W dniu 17 maja 2010 12:16 użytkownik Paweł Krawczyk
<pawel.krawczyk w hush.com> napisał:
> On Mon, 17 May 2010 12:53:01 +0200 Robert Partyka
> <bobson w bobson.pl> wrote:
>
>> Zagrożenie jest oczywiste. Absolutnie podanie wszystkich adresów
>> IP łącznie z zapasowymi jest pod katem bezpieczeństwa kompletna
>> głupotą i powiedzeniem "tu strzelaj".
>
> Jeśli bezpieczeństwo organizacji zależy od niejawności jej adresów
> IP - które są i tak albo jawne (RIPE, DNS) albo łatwe do
> znalezienia (skanowanie) - to ma ona znacznie większy powód do
> zmartwień. Innymi słowy, niejawność adresu IP nie jest narzędziem
> kontroli dostępu.

Bezpieczeństwo organizacji nie powinno zależeć w dużym stopniu od
niejawności jej adresów IP. Oczywiście, że niejawność adresu
_nie_jest_ narzędziem kontroli dostępu ale... w dość oczywisty sposób
może wpływać na _dostępność_. Chodzi o oczywisty rozdział pomiędzy
zautoryzowaniem a samą dostępnością medium autoryzacji. Jak wymyślisz
mi na poczekaniu sposób na rozwiązanie problemu ataków DDoS to proszę
bardzo - podawaj wszystkim adresy IP kogokolwiek. Na razie stwierdzam,
i zastrzegam, że szybko zdania nie zmienię: rozsądny ABI nie powinien
listy adresów nikomu podawać i to niezależnie od tego w jakiego
rodzaju organizacji pracuje.
Sam doskonale wiesz, że nie wszystko znajdziesz w RIPE i DNS. W ogóle
nie wiem czemu podajesz te przykłady. Pracuję dla kilku instytucji i
nazwy żadnej z nich nie znajdziesz w RIPE a przecież mają adresy IP.
Zresztą to wcale nie chodzi o te usługi, których adresy IP łatwo
znaleźć. O adres IP serwera web w ogóle nikt nikogo nie powinien
pytać. Takie adresy są przecież de facto i tak opublikowane. Więc
podawać ich nie trzeba (chyba, że po prostu chcesz być "miły" i robisz
listę celów dla botnetów ;-) ).
Skanowanie _nie_jest_ łatwe. Chyba, że w określonym zakresie. I to też
przy przyjęciu wielu założeń, które w przypadku instytucji
dywersyfikującej przepływ danych staną się bezużyteczne. A zresztą
skanowane cele nie odpowiadają (przynajmniej zazwyczaj) w formie:
"Dzień dobry! Tu adres IP organizacji XYZ. Dodaj mnie do listy."
Jeszcze jedna kwestia: nawet jeśli adresy IP można znaleźć w RIPE, DNS
i skanując to możesz podać realne przesłanki do tego czemu chcesz
ułatwiać w sposób drastyczny pracę złośliwym osobnikom? Niech ktoś
skanuje jak musi - wtedy przynajmniej administrator będzie miał pewne
przesłanki do podjęcia pewnych środków ostrożności.

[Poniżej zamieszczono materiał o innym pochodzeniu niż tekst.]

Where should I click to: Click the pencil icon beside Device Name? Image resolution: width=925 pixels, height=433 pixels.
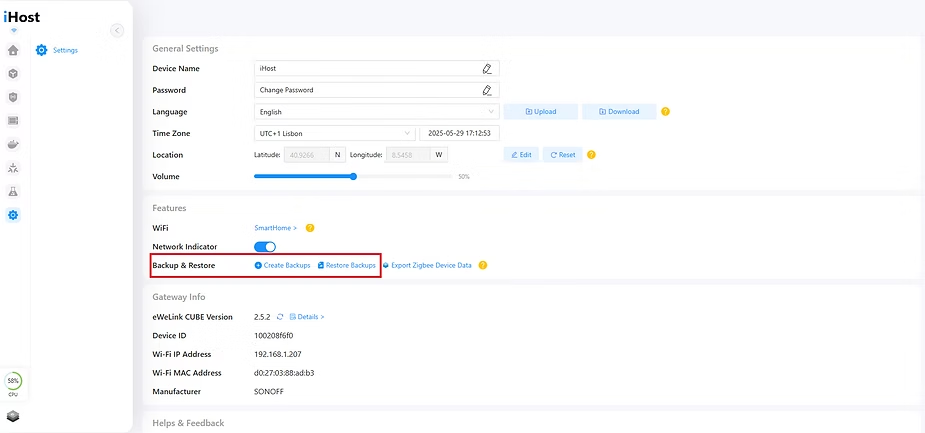487,69
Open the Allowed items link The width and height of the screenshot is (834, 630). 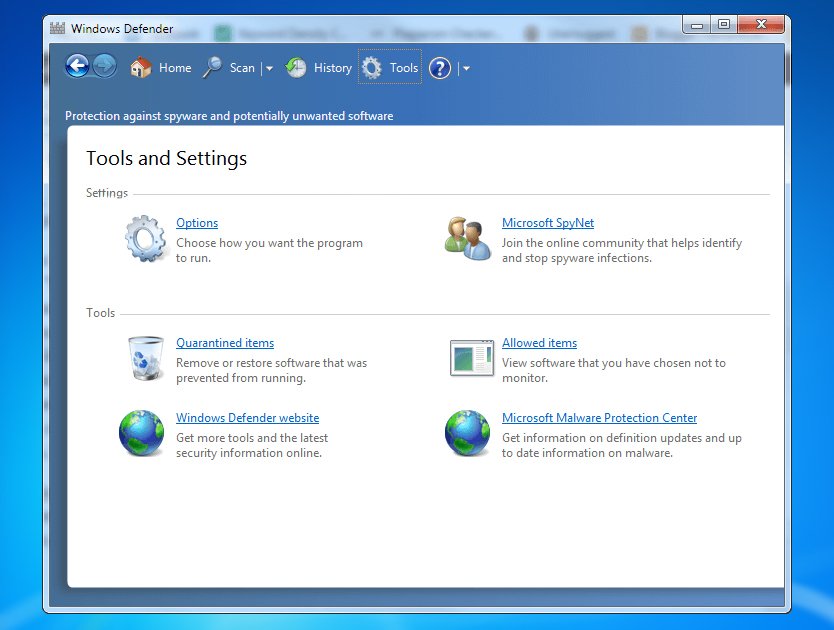click(539, 342)
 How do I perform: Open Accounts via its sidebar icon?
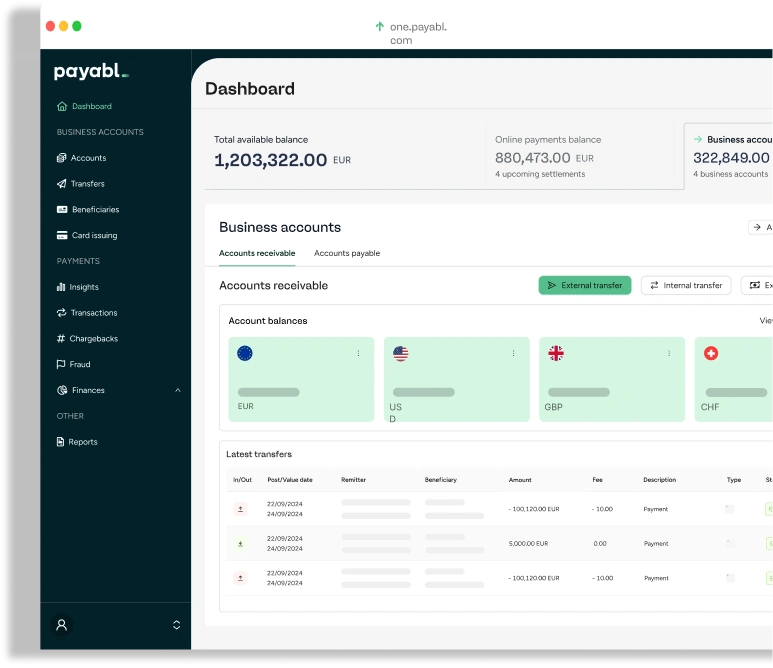tap(62, 158)
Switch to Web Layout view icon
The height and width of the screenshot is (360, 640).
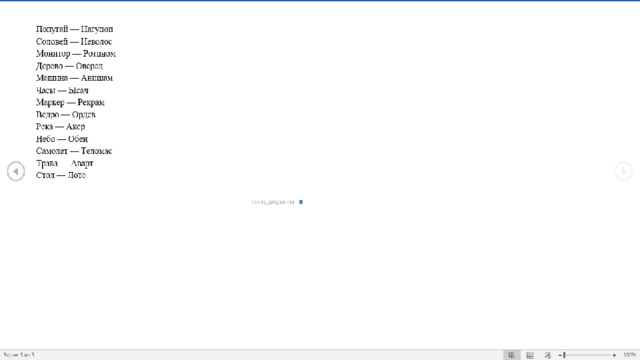coord(547,355)
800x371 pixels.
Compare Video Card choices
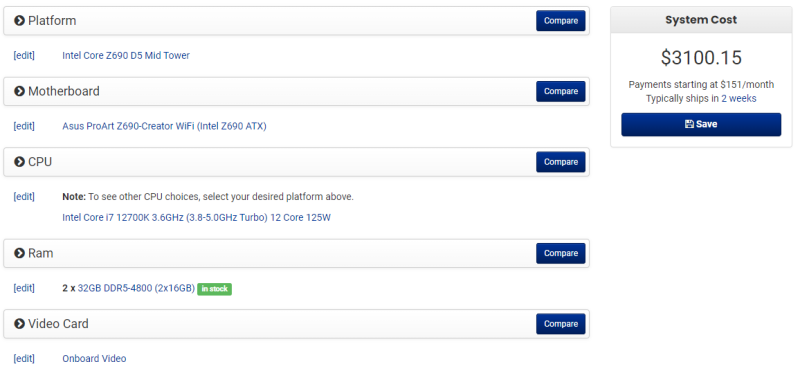561,324
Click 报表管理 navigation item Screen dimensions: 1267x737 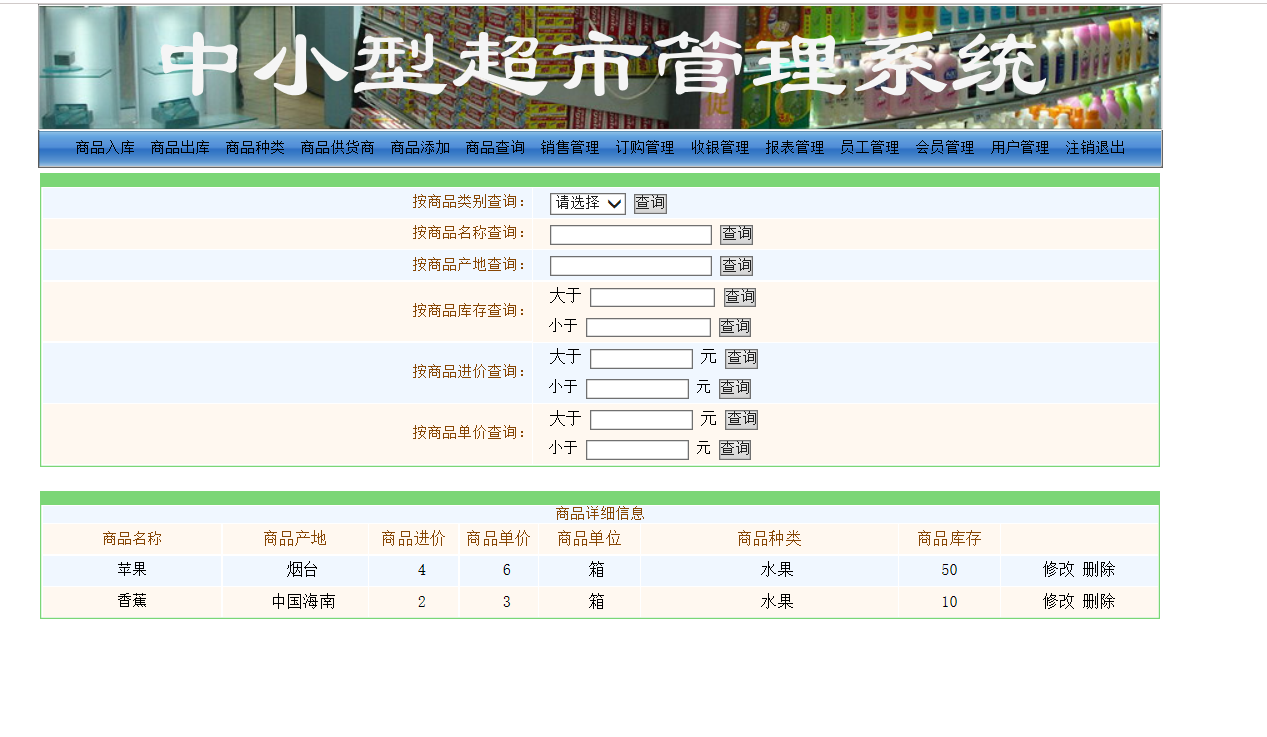tap(795, 148)
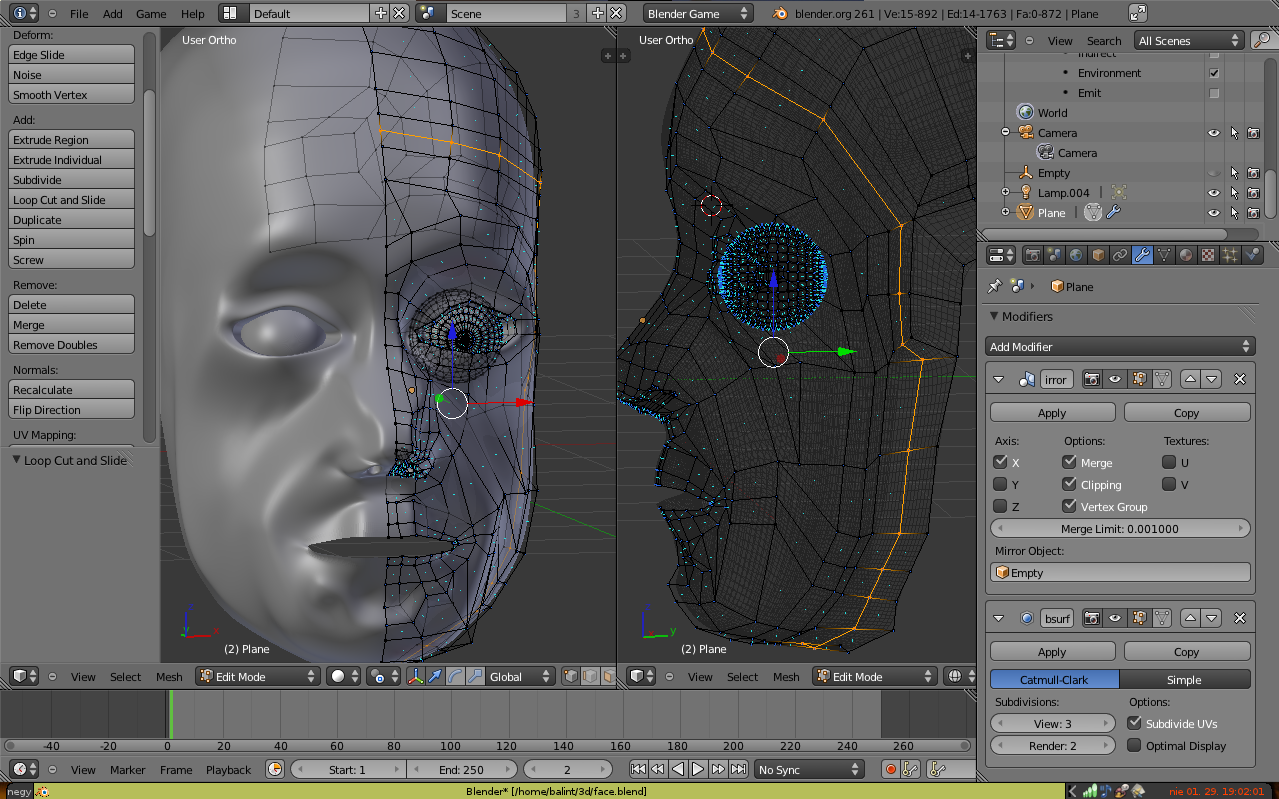Click the Merge Limit value slider
Screen dimensions: 1279x799
(x=1120, y=529)
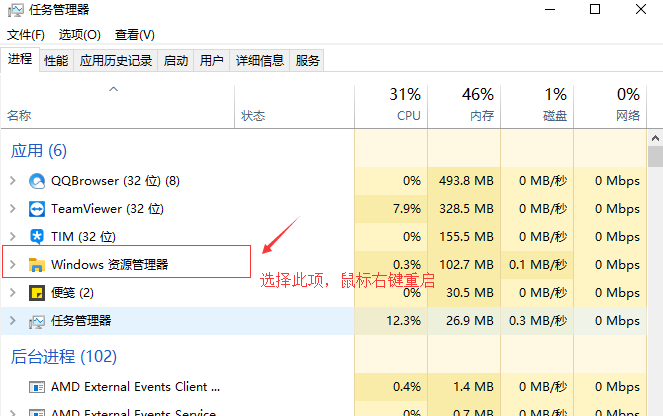Click the TIM star icon

click(37, 237)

> Nawiasem mówiąc podejście wynikające ze zdania "dla społeczeństwa
> nie ma znaczenia to czy tamto" jest dość typowe dla pewnej klasy
> specjalistów od bezpieczeństwa, roszczących sobie prawo do
> decydowania co jest istotne dla kogoś innego.

Strasznie mnie zabolało. Rzeczywiście masz pod pewnymi względami
rację, że istnieją dość dziwni cenzorzy informacji, tylko, że
uzasadnij jakie znaczenie ma znajomość adresu IP serwera web w MSWiA
(abstrahuję od tego, że to mogę wiedzieć w 3s)? Przecież istotne jest
aby był, działał i podawał informacje publiczne określone w ustawach i
rozporządzeniach. Przecież i tak wpisuję http://mswia.gov.pl/.
Odwrócę zagadnienie: dla mnie (i przypuszczam, że dla sporej części
społeczeństwa) istotne znaczenie miałoby podanie numeru prywatnej
komórki premiera. Tylko czy ktoś mi ją poda jak zapytam? Czym różni
się dla Ciebie dostępność numeru telefonu od dostępności adresu IP?
Zapominasz, że mówimy o konkretnym przykładzie. KONKRETNYM, kiedy ktoś
chce otrzymać listę WSZYSTKICH adresów IP danej instytucji. To nie
jest śmieszne. To jest po prostu dziwne.

> Marek pracując w
> prywatnej firmie może mieć taki pogląd, w przeciwieństwie do
> urzędnika państwowego pracującego za pieniądze podatnika.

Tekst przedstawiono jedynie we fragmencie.